In the inaugural toolkit post, we will dive into the world of sample sizes.  This was the most discussed suggestion on reddit and it is easy to see why.  "Small sample size" or SSS is often heard across the Internet when fantasy baseball players are discussed.  It is usually used to downplay a player's sudden success or breakout and dismiss it as a temporary fad.  Like so many popular phrases, it is often misused and misunderstood.  Today, let's learn what a "small" sample size really is, what it means, and how we can work with them.


How Small is Small?

It's pretty small.  Ok, I guess we're done with this section, next, I will...oh, I should probably give you a little more than that.  Here are three articles that will give you far more detail than I ever could about sample sizes and what is considered a meaningful sample size: number 1, number 2, and numero tres.  The third one is from Fangraphs and actually references the first two, which are much more in-depth.  Here is my best tl;dr version of these articles: most pitching and hitting statistics stabilize at some number of data points and that number is different for each stat.  Hitting stats, in general, stabilize faster than pitching stats.

Finally, what does "stabilize" mean?  When a stat stabilizes, it means that there is now enough data gathered to adjust future projections of that stat away from league averages and toward the new data at just over a 50/50 split between the data and the average for that stat.  It does not mean that the stat can now be projected to continue at its current pace for the rest of the season.  It simply means that we can now say we have enough data to conclude that the stat indicates some deviation from the expected mean and we can adjust our projection to include a 50/50 split between our average projection and the projection driven by our new data.  As we move away from that stabilization point, we can adjust the projection even further from the mean.

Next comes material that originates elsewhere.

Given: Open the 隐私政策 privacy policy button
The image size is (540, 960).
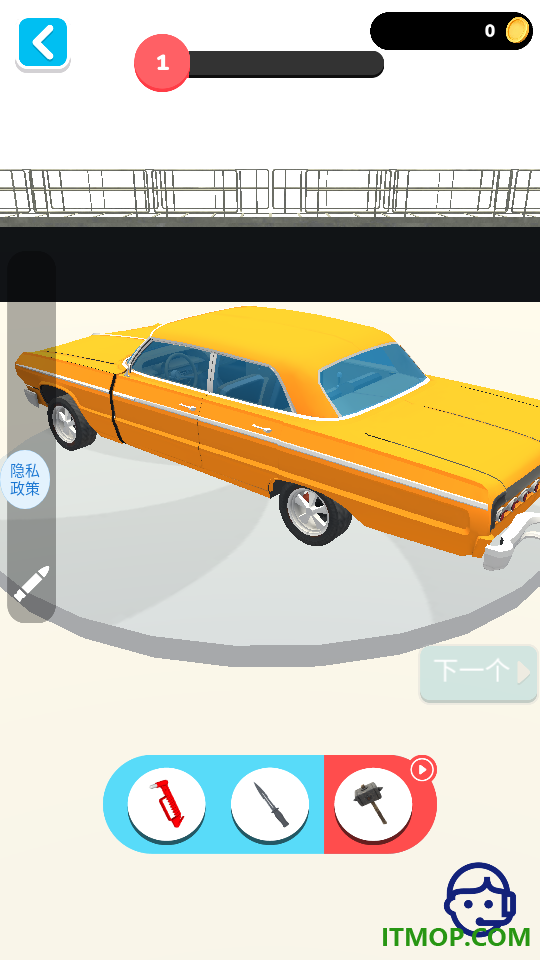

Ok, so that may be pretty boring and technical, but I want to make sure we are all on the same page here before we get to the fun of using this stuff.  Basically, if you are at or below the stabilization point for a given stat, you are dealing with some SSS.  Often in fantasy, we do have to work with SSS and make roster decisions off of them, but we can leverage the different stabilization points of the different stats to help us out.  Enough with the big blocks of text, let's do some real-world examples!

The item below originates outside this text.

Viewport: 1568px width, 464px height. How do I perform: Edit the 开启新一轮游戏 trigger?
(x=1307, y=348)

Quick disclaimer: stabilization points aren't perfect and do not guarantee that a player has achieved a significantly better level of play, they may have just marginally improved over league average and sometimes there are outliers and players show improvement past the stabilization point but then come crashing down the rest of the year below the average.  So, don't put blind faith in the methods I am about to show you, but they can be very helpful.

Example Time!

Let's take a look at some sample data for two mystery hitters from this season:
Player A: .374/.418/.616, 5 HR, 23 R, 18 RBI, .242 ISO (112 PA)
Player B: .245/.291/.363, 3 HR, 9 R, 13 RBI, .118 ISO (111 PA)

I'll give you a hint: player A's data is from April and player B's is from August.  Surprise! It's the same player: Charlie Blackmon, everyone's favorite early season waiver darling.  This is the type of thing that SSS preachers use to say that you shouldn't trust small samples of data, and you should probably ignore it completely until you have tons of data (like half a season). It's the "show me" attitude.  In Blackmon's case, what we had was a 28-year-old non-prospect suddenly becoming an all-star.  Nothing in his history suggested that he could sustain his early season pace.  Here are some stats of his if you take out that historic April: .258/.305/.381 with a 4.6% BB rate and 16.5% K rate. Here is his entire four season major league stat line for those same things: .284/.323/.423 with a 4% BB rate and 15.1% K rate. And finally, this is his total 2014 stat line: .279/.326/.423 with a 5% BB rate and a 15% K rate. Look familiar? All these numbers basically say that April was a fluke and August was a fluke too, but in the end, he ended up about where he always does and back at the average projection we would have made for his season.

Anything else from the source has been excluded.